If you are a cricket fan, I fail to see how you can watch this video just the one time:
I was all of twelve years old when Sachin decided to go mad in New Zealand. It was the first time he had been asked to open the batting for India, and as with all things Indian cricket back then, it wasn’t a well planned, well thought out thing. Navjot Singh Sidhu, if memory serves me right, had a stiff neck, and so the greatest ODI opener ever became an opener. So it goes.
But that was the day I really and truly became a cricket fan. I have memories of watching the ’92 World Cup, and even fonder memories of the Hero Cup – but Sachin’s batting as an opener is what turned me into a cricket devotee.
As with many people these days, though, so also with me. There is so much cricket being played these days that it is hard to maintain the same level of passion. There’s all these leagues, plus the never ending parade of bilateral one-dayers and T20’s, and Test matches to boot. It is simply too much to keep up with, so I don’t.

#### MATERIAL SUPPLIED:
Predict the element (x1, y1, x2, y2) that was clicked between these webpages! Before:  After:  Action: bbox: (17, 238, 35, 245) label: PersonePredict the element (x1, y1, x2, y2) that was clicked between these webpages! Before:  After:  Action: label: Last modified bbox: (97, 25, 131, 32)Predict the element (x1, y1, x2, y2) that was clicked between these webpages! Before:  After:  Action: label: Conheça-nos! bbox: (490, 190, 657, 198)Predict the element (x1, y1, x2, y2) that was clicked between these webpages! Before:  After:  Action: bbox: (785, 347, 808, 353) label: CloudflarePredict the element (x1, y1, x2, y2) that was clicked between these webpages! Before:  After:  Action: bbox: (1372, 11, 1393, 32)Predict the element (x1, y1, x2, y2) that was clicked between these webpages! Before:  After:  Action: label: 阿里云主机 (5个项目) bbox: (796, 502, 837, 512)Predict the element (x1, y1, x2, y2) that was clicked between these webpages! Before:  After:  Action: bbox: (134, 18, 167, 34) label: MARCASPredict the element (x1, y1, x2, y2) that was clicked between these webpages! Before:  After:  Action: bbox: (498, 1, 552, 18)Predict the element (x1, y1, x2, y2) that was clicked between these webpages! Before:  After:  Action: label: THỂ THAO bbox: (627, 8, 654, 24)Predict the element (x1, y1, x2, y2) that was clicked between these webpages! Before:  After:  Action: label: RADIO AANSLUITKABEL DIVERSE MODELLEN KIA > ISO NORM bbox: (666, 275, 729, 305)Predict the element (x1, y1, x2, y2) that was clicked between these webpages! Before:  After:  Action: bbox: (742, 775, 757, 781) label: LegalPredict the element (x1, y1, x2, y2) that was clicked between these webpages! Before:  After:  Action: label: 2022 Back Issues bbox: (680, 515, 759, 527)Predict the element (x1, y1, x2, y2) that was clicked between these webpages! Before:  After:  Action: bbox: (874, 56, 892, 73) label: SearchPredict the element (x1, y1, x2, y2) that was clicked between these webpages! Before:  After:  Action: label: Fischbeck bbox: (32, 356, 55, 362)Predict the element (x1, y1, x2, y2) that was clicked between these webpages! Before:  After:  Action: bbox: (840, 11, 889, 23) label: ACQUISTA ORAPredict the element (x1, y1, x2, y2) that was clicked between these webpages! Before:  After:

#### EXERCISE INSTRUCTIONS:
Set down the part of the cricket passage above that begins at the words "But that was" and stops after the words "a cricket devotee.", keeping every word and mark unchanged.

#### FULL OUTPUT:
But that was the day I really and truly became a cricket fan. I have memories of watching the ’92 World Cup, and even fonder memories of the Hero Cup – but Sachin’s batting as an opener is what turned me into a cricket devotee.